McGrath's stock plunges 25 per cent on downbeat profit warning

www.first2move.com.au

Real estate company McGrath took a beating on the share market after declaring its financial performance fell "short of expectations".
McGrath was by far the worst performing stock on the ASX, plunging by as much as 25 per cent in early trade on Monday.
Its underperformance — in the first four months of the current financial year — was due to changes in government policy targeting foreign buyers and developers, and tighter lending requirements.
The company also said, in a statement to the market, its results were also impacted by "lower volumes of listings in most markets we serve" and "lower agent numbers".
Significant cost cuts
Unless market conditions improve, McGrath's board is not expecting its pre-tax earnings to exceed $16.6 million — which is the full-year estimate provided by stockbroking firm Bell Potter.
However, in order to reach that target, the company foreshadowed it would need to "make significant cost cuts that may not be in the best interests of the business in the long term".
Under a "preliminary plan", these cost cuts may save about $5 million per year from the business, after it incurs a one-off restructuring cost of $1.4 million -$1.6 million.

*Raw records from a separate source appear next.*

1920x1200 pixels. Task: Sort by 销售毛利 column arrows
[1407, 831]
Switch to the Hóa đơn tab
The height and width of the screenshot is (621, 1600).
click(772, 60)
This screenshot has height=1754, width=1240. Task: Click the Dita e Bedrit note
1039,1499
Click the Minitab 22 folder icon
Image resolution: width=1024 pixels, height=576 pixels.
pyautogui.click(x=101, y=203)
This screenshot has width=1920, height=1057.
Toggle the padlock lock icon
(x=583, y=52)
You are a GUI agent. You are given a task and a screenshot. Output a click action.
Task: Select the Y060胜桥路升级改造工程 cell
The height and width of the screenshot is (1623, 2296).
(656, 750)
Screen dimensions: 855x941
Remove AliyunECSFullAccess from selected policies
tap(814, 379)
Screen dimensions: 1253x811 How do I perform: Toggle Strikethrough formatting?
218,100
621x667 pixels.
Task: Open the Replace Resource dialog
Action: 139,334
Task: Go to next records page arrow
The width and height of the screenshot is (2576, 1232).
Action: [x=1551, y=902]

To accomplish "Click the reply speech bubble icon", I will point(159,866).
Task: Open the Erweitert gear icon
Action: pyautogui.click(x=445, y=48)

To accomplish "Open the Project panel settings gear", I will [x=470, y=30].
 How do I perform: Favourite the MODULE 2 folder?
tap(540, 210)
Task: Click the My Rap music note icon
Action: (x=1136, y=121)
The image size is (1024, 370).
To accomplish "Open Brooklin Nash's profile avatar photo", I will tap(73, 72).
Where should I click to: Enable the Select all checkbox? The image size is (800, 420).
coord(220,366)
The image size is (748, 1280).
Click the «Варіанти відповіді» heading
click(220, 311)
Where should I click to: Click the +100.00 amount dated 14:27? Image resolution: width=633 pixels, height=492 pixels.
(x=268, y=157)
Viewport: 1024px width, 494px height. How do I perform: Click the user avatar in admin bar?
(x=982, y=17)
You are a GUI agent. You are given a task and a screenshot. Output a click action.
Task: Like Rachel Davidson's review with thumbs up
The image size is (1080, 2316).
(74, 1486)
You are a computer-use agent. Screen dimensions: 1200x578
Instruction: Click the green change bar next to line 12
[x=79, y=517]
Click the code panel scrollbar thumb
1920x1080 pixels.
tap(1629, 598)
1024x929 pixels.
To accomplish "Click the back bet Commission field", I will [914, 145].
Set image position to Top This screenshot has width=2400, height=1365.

"Most of these savings will be achieved by restructuring the Board, Executive and Leadership team, removing management associated with M&A and Company Owned Office expansion activities and non-revenue generating roles across the organisation," the company said.
If that cost-saving plan is pursued, McGrath expects pre-tax earnings in the current financial year to be around $12.5 million - $13.3 million — which is 20-25 per cent lower than what Bell Potter estimated.